Exercise description: Write out exactly the lines from the one containing "Click the Guatemala flag icon" to the end of the material, both ends included, and nothing else. Leave pictures out.

Task material:
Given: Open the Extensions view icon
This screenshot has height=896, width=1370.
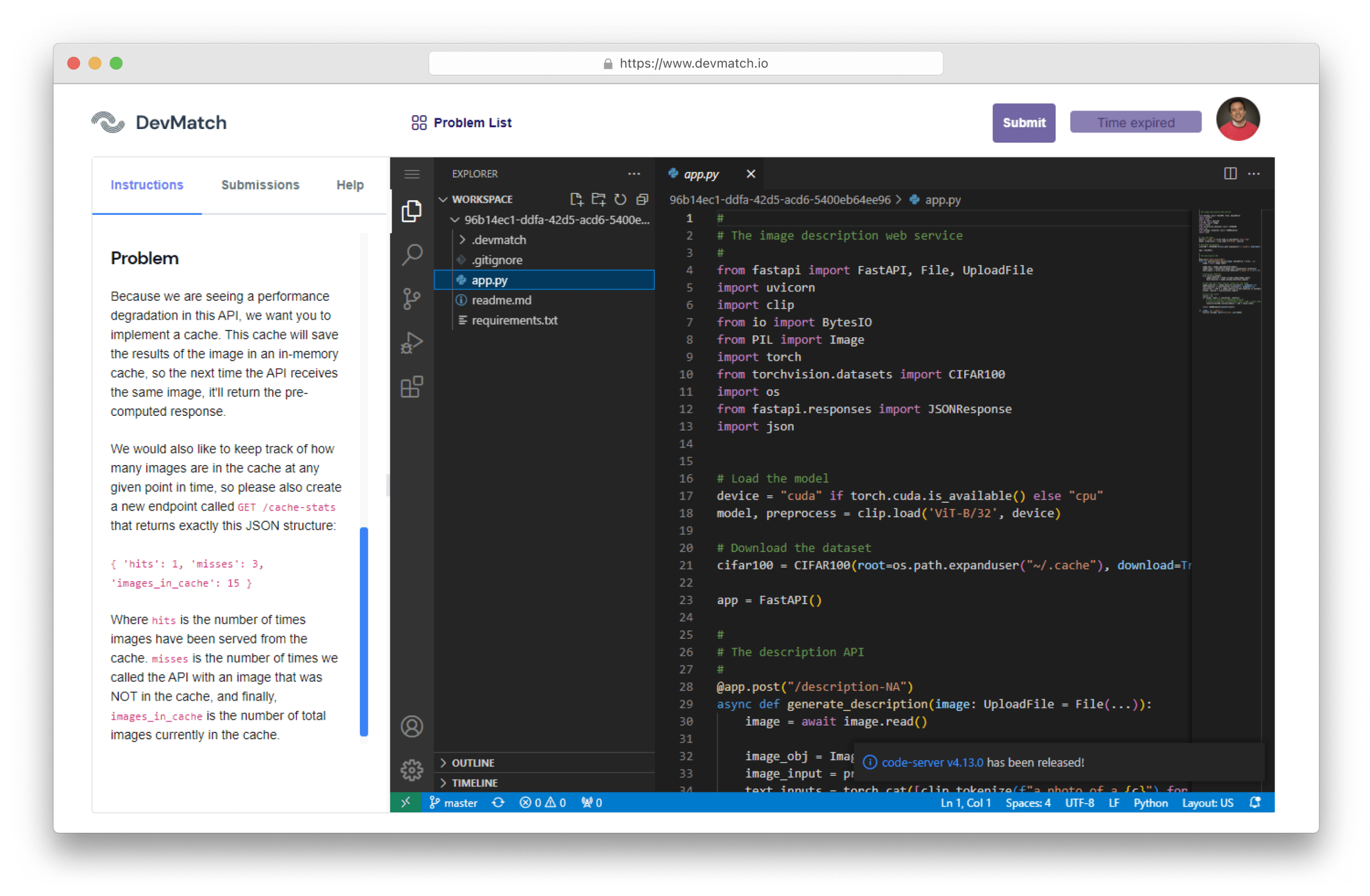Looking at the screenshot, I should 412,387.
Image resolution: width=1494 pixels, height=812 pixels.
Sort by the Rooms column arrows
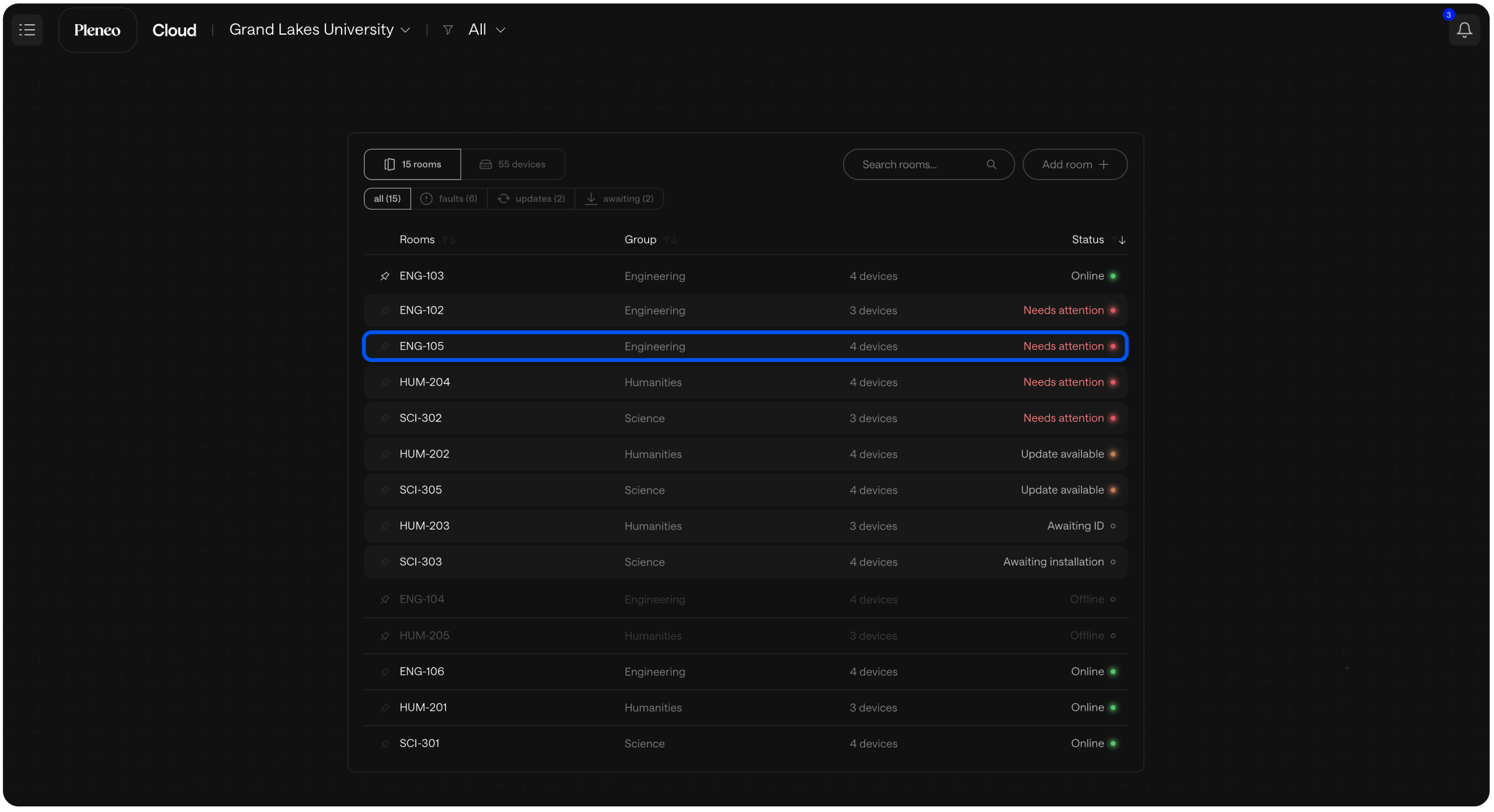448,240
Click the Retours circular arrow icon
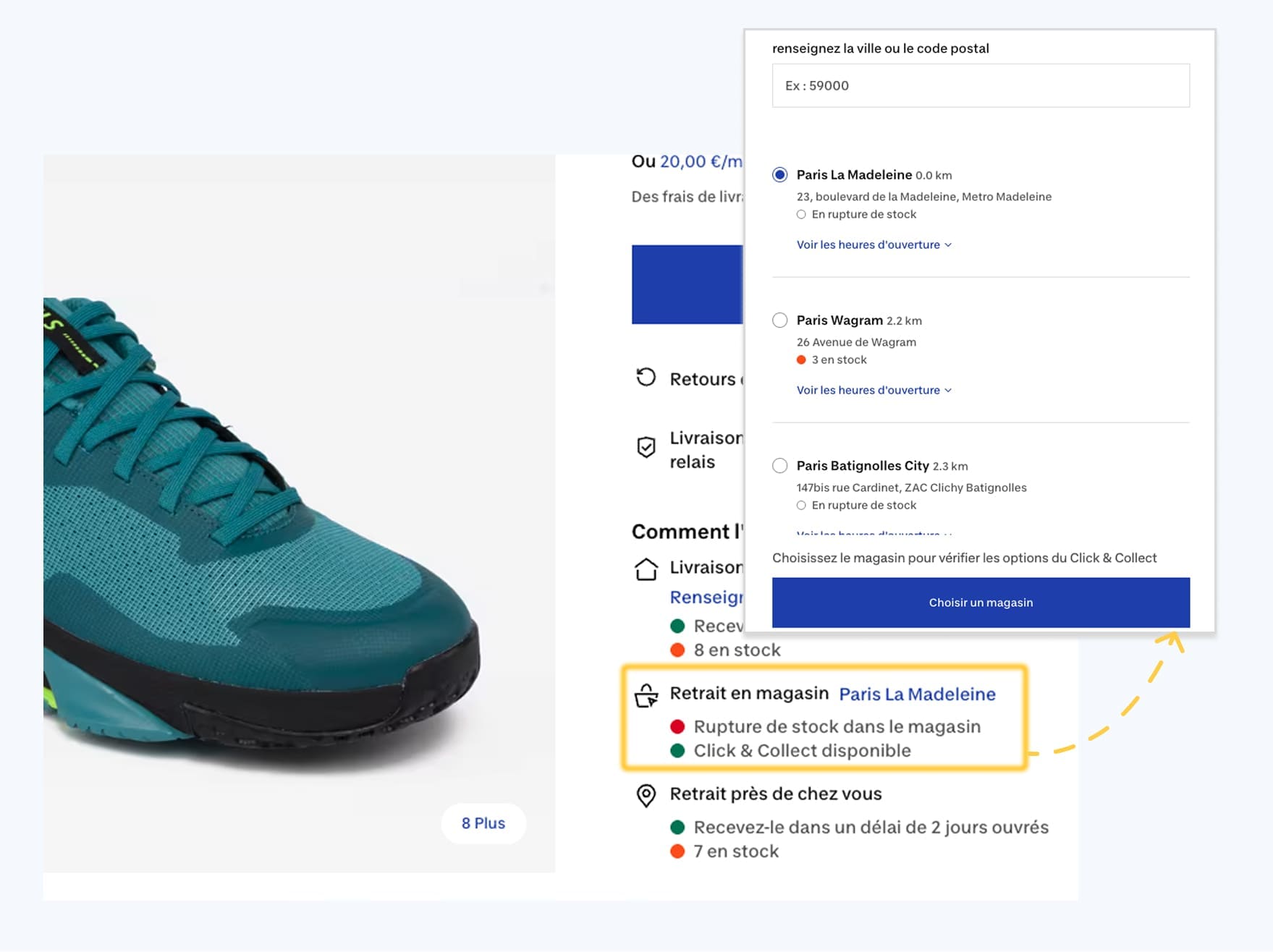The image size is (1273, 952). (646, 378)

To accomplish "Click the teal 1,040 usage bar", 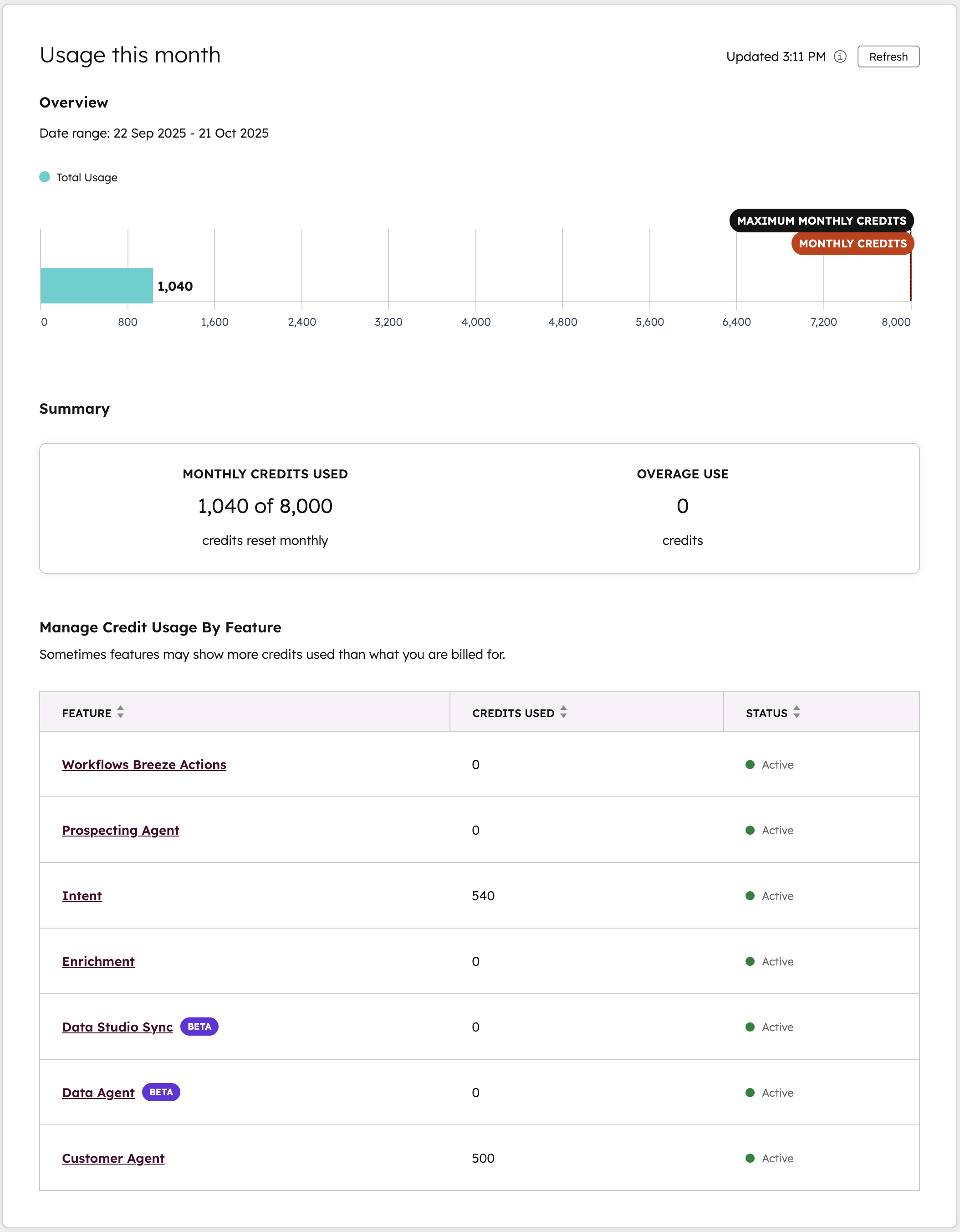I will point(97,285).
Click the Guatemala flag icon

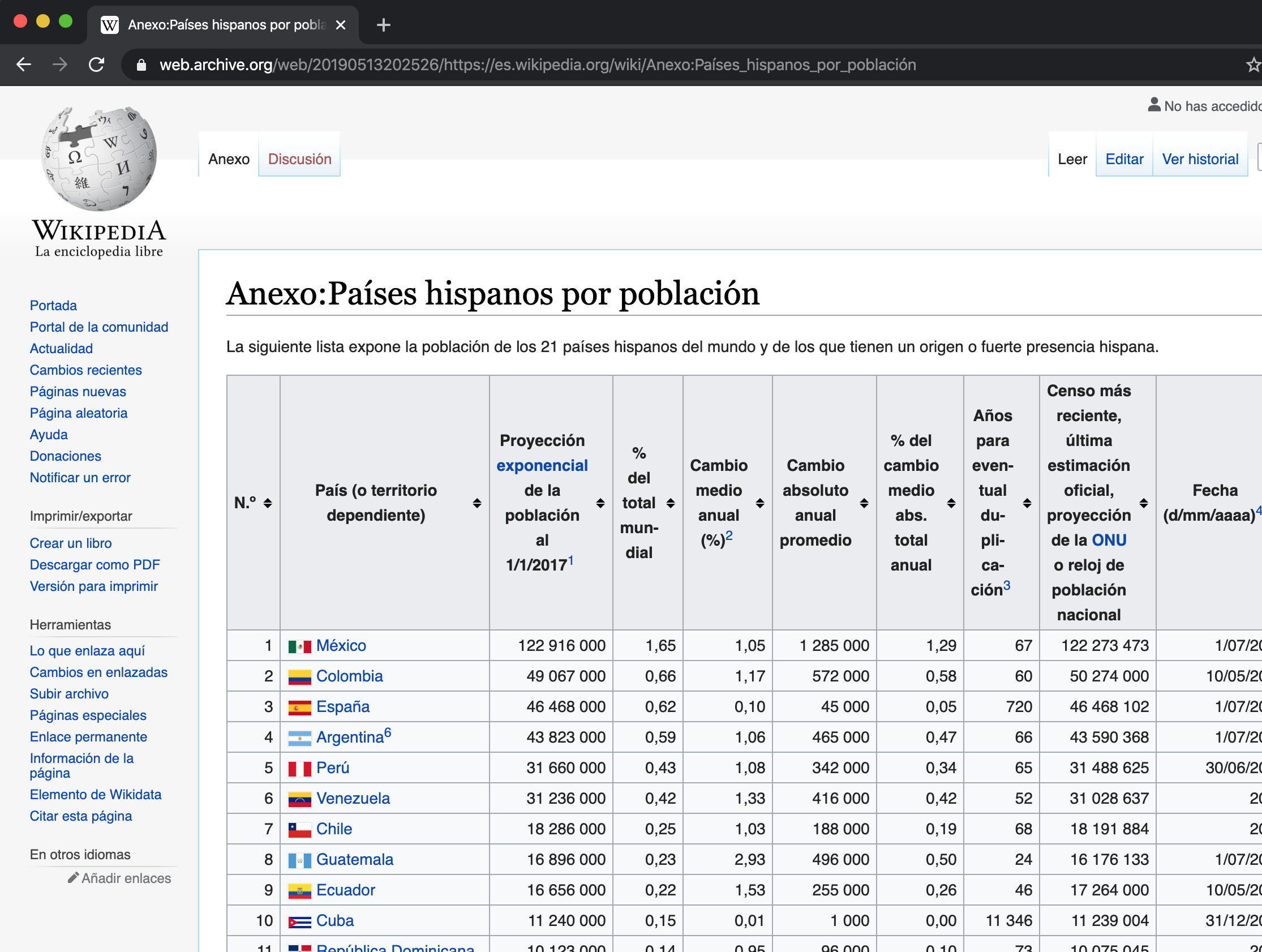click(299, 860)
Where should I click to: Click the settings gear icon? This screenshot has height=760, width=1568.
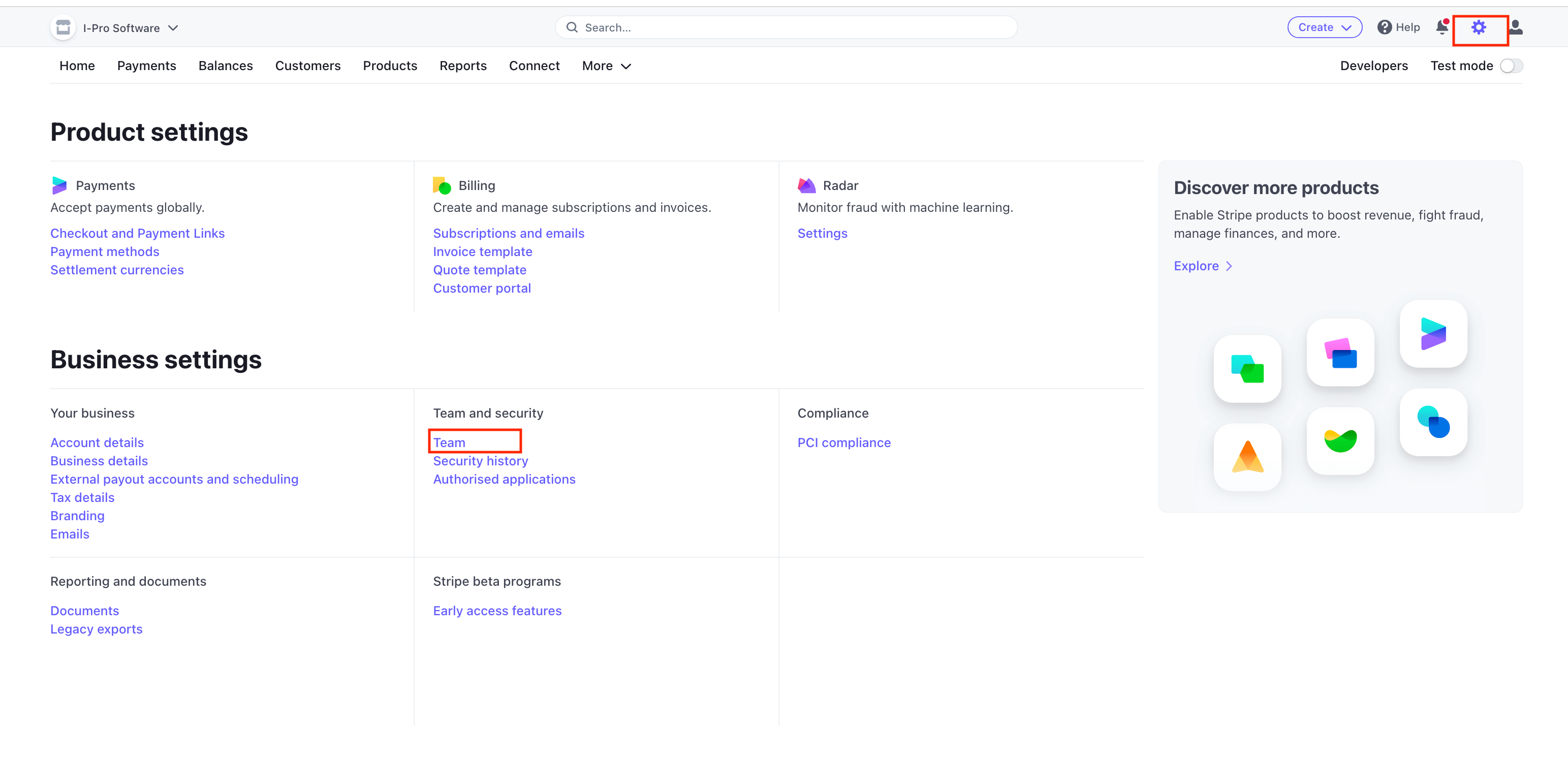click(1479, 27)
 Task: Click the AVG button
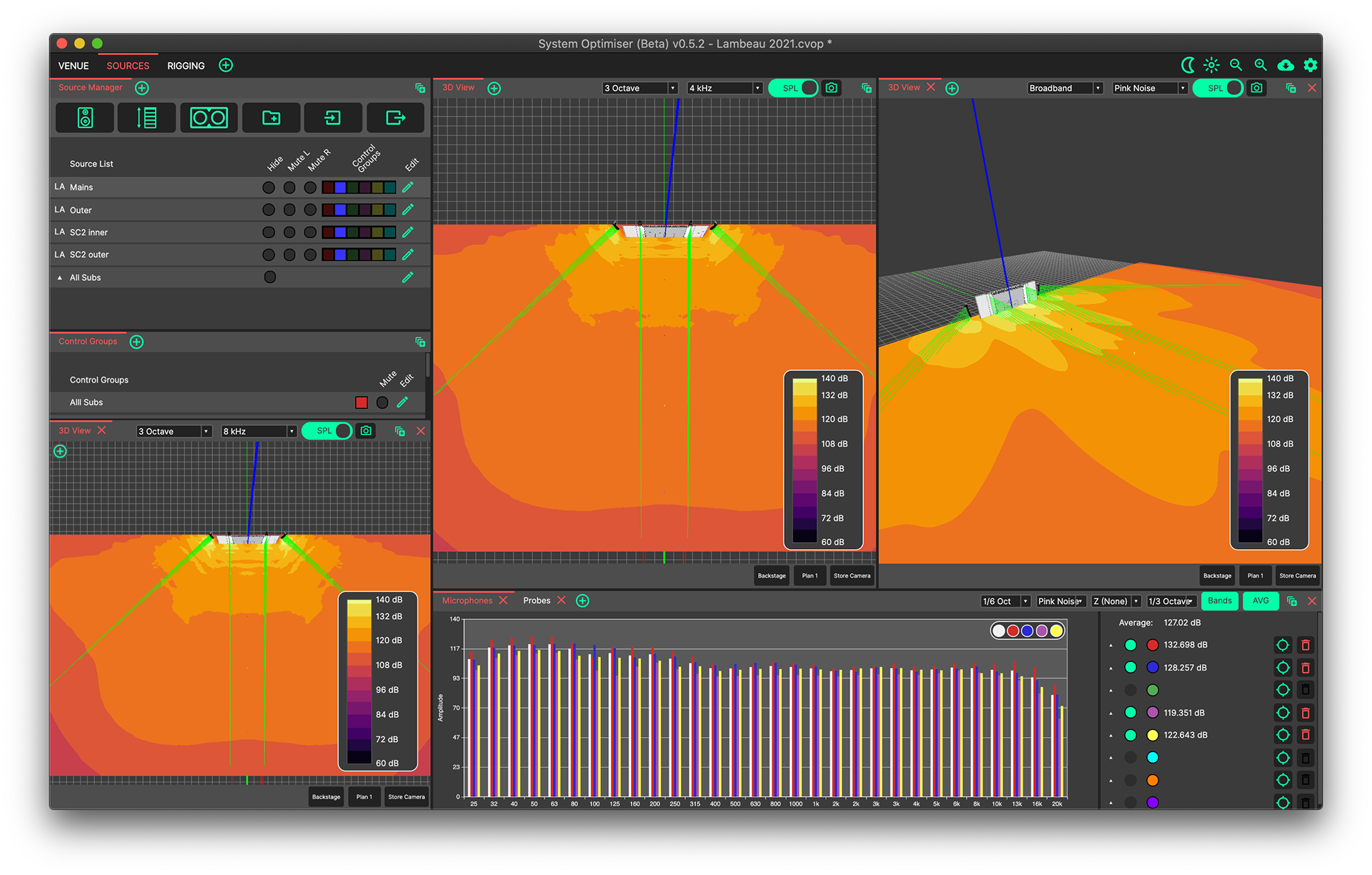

Result of this task:
Click the Guatemala flag icon

click(299, 860)
Where should I click to: Click the settings gear icon? This screenshot has height=760, width=1568.
click(1479, 27)
 Task: Click the AVG button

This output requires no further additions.